◆ **Information shown**
=====

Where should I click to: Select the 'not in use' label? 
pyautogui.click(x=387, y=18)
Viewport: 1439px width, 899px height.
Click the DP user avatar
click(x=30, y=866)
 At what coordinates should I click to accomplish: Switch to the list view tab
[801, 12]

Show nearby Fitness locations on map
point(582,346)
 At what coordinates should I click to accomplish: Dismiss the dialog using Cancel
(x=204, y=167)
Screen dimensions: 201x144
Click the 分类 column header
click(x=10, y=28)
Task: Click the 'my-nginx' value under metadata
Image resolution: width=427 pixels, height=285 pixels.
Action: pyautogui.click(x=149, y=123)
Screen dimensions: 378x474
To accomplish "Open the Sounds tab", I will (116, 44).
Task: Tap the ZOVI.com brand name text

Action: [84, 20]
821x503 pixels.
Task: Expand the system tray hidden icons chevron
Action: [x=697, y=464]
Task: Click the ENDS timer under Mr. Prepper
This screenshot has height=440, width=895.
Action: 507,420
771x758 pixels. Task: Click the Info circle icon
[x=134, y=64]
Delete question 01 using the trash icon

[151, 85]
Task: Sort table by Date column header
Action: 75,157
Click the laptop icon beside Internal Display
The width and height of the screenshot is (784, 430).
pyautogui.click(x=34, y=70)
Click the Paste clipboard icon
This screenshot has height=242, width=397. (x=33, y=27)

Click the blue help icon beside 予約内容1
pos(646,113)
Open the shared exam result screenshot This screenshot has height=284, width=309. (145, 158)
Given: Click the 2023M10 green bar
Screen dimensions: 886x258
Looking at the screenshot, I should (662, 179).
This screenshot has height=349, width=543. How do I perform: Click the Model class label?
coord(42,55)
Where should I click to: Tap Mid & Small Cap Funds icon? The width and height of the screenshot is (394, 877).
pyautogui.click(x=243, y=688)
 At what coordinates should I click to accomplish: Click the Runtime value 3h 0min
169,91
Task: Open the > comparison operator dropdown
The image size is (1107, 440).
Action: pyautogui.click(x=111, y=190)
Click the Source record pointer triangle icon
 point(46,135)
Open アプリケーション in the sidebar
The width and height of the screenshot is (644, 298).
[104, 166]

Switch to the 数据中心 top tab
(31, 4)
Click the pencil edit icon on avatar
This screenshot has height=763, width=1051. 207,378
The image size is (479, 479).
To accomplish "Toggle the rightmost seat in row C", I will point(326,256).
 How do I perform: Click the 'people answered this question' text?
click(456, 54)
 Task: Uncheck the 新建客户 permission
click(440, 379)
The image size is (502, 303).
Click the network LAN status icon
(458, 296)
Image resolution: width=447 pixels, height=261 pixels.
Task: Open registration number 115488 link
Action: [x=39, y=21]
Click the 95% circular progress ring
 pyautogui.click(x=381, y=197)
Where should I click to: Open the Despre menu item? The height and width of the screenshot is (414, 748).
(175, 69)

=====

◆ **Exercise goal**
Extract the complete listing above, reproducing each line exactly.

◆ **Response box**
Where should I click to: Select the 'not in use' label? 
pyautogui.click(x=387, y=18)
Viewport: 1439px width, 899px height.
Click the DP user avatar
click(x=30, y=866)
 At what coordinates should I click to accomplish: Switch to the list view tab
[801, 12]

Show nearby Fitness locations on map
point(582,346)
 At what coordinates should I click to accomplish: Dismiss the dialog using Cancel
(x=204, y=167)
Screen dimensions: 201x144
Click the 分类 column header
click(x=10, y=28)
Task: Click the 'my-nginx' value under metadata
Image resolution: width=427 pixels, height=285 pixels.
Action: pyautogui.click(x=149, y=123)
Screen dimensions: 378x474
To accomplish "Open the Sounds tab", I will (116, 44).
Task: Tap the ZOVI.com brand name text

Action: [84, 20]
821x503 pixels.
Task: Expand the system tray hidden icons chevron
Action: [x=697, y=464]
Task: Click the ENDS timer under Mr. Prepper
This screenshot has height=440, width=895.
Action: 507,420
771x758 pixels. Task: Click the Info circle icon
[x=134, y=64]
Delete question 01 using the trash icon

[151, 85]
Task: Sort table by Date column header
Action: 75,157
Click the laptop icon beside Internal Display
The width and height of the screenshot is (784, 430).
pyautogui.click(x=34, y=70)
Click the Paste clipboard icon
This screenshot has height=242, width=397. (x=33, y=27)

Click the blue help icon beside 予約内容1
pos(646,113)
Open the shared exam result screenshot This screenshot has height=284, width=309. (145, 158)
Given: Click the 2023M10 green bar
Screen dimensions: 886x258
Looking at the screenshot, I should (662, 179).
This screenshot has height=349, width=543. How do I perform: Click the Model class label?
coord(42,55)
Where should I click to: Tap Mid & Small Cap Funds icon? The width and height of the screenshot is (394, 877).
pyautogui.click(x=243, y=688)
 At what coordinates should I click to accomplish: Click the Runtime value 3h 0min
169,91
Task: Open the > comparison operator dropdown
The image size is (1107, 440).
Action: pyautogui.click(x=111, y=190)
Click the Source record pointer triangle icon
 point(46,135)
Open アプリケーション in the sidebar
The width and height of the screenshot is (644, 298).
[104, 166]

Switch to the 数据中心 top tab
(31, 4)
Click the pencil edit icon on avatar
This screenshot has height=763, width=1051. 207,378
The image size is (479, 479).
To accomplish "Toggle the rightmost seat in row C", I will point(326,256).
 How do I perform: Click the 'people answered this question' text?
click(456, 54)
 Task: Uncheck the 新建客户 permission
click(440, 379)
The image size is (502, 303).
Click the network LAN status icon
(458, 296)
Image resolution: width=447 pixels, height=261 pixels.
Task: Open registration number 115488 link
Action: [x=39, y=21]
Click the 95% circular progress ring
 pyautogui.click(x=381, y=197)
Where should I click to: Open the Despre menu item? The height and width of the screenshot is (414, 748).
(175, 69)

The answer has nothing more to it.